1. Installing BWA and Samtools on your computer. (Only Linux versions of BWA and Samtools are available currently)
2. Download the PERL script here.
3. Modify the first section of the PERL script with a text editor, as instructed in the comment lines.

Run pipeline:

1. run the command line: perl pools_analysis.pl controlpool.fastq.gz mutantpool.fastq.gz
2. At the end of the run, three excel files will be generated: filtered1.xls, filtered2.xls and filtered3.xls. These three files are filtered results in the order from least stringent to most stringent. The format of the three Excel files are documented in http://samtools.sourceforge.net/samtools.shtml. You should start with filtered3.xls. There should be a cluster of sites linked to the causative mutation. As EMS mutagenesis would produce 4 to 8 SNP per Mb, with a resolution of 2 Mb. you would normally see a cluster of 10 to 20 SNPs which has no recombination between them. 
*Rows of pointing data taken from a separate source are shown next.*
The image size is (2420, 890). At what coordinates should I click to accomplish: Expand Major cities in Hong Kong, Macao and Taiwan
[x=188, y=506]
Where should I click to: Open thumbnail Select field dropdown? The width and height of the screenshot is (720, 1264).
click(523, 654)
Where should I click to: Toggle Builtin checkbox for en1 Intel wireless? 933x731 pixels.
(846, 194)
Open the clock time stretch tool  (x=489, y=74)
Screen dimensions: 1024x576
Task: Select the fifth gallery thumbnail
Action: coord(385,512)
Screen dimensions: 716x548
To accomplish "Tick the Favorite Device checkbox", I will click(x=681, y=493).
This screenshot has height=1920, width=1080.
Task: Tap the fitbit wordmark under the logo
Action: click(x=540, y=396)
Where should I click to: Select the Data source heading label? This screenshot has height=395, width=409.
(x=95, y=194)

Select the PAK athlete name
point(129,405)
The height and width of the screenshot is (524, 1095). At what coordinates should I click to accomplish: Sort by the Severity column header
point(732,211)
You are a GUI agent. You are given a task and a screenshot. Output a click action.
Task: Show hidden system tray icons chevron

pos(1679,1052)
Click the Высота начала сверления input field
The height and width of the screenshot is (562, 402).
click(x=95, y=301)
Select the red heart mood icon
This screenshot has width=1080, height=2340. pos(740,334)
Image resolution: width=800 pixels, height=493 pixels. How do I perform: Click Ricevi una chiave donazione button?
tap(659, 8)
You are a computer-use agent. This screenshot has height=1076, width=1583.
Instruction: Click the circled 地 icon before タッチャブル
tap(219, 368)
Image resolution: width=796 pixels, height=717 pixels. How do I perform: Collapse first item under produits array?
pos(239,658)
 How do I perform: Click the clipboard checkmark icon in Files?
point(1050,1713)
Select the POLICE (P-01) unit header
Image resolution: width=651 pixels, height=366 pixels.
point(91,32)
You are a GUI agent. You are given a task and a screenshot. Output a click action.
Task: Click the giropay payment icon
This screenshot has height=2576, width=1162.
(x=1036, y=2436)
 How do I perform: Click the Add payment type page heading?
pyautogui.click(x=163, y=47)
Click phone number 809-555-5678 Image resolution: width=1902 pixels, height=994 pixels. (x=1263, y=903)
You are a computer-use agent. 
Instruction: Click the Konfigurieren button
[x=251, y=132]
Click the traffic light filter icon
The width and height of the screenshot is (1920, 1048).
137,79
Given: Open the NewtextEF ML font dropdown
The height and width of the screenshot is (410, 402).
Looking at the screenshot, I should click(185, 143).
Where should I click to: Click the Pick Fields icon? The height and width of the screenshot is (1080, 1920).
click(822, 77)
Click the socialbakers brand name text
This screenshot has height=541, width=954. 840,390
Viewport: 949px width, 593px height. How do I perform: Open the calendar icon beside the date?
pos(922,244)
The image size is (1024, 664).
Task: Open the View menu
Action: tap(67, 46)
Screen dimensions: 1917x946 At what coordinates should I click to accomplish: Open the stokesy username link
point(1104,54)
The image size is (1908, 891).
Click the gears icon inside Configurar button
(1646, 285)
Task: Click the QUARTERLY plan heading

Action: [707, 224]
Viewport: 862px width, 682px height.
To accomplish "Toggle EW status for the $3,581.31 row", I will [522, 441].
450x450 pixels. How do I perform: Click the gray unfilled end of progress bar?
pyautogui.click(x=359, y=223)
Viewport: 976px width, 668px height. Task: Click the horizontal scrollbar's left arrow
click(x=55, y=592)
3. Annovar software can be used to annotate the SNPs. But it is generally not needed. You can inspect the mutations with IGV, most of the mutations are in intergenic region, only a small subset in the coding region.
4. Some times EMS mutagenesis could produce large insertion/deletions, filtered3.xls would show the mapped region, but no candidate causative mutation could be found. Then you should inspect filtered2.xls, which include the deleted regions.